» Work instruction
The required output is every line from the beginning of the entries below through the line that includes "Task: Show the Documents breadcrumb contents", copied exactly.

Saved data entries
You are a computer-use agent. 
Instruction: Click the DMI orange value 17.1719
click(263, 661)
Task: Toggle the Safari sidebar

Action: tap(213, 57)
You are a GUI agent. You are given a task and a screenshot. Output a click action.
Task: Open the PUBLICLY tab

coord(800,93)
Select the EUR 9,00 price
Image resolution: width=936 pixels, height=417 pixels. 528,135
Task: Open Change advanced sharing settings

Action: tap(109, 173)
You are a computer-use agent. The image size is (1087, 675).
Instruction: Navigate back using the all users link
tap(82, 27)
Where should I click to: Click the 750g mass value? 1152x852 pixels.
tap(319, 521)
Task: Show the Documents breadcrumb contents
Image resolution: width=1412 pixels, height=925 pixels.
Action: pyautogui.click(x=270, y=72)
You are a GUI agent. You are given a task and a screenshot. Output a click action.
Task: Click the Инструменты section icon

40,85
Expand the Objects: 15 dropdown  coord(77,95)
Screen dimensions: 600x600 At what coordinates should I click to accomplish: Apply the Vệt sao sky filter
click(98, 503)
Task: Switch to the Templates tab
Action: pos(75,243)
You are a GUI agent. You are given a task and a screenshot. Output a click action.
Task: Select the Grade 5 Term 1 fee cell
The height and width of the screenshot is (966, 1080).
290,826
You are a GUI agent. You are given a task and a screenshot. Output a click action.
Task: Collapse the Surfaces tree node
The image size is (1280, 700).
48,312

» Solution for this exercise
You are a computer-use agent. 
Instruction: Click the DMI orange value 17.1719
click(263, 661)
Task: Toggle the Safari sidebar

Action: tap(213, 57)
You are a GUI agent. You are given a task and a screenshot. Output a click action.
Task: Open the PUBLICLY tab

coord(800,93)
Select the EUR 9,00 price
Image resolution: width=936 pixels, height=417 pixels. 528,135
Task: Open Change advanced sharing settings

Action: tap(109, 173)
You are a computer-use agent. The image size is (1087, 675).
Instruction: Navigate back using the all users link
tap(82, 27)
Where should I click to: Click the 750g mass value? 1152x852 pixels.
tap(319, 521)
Task: Show the Documents breadcrumb contents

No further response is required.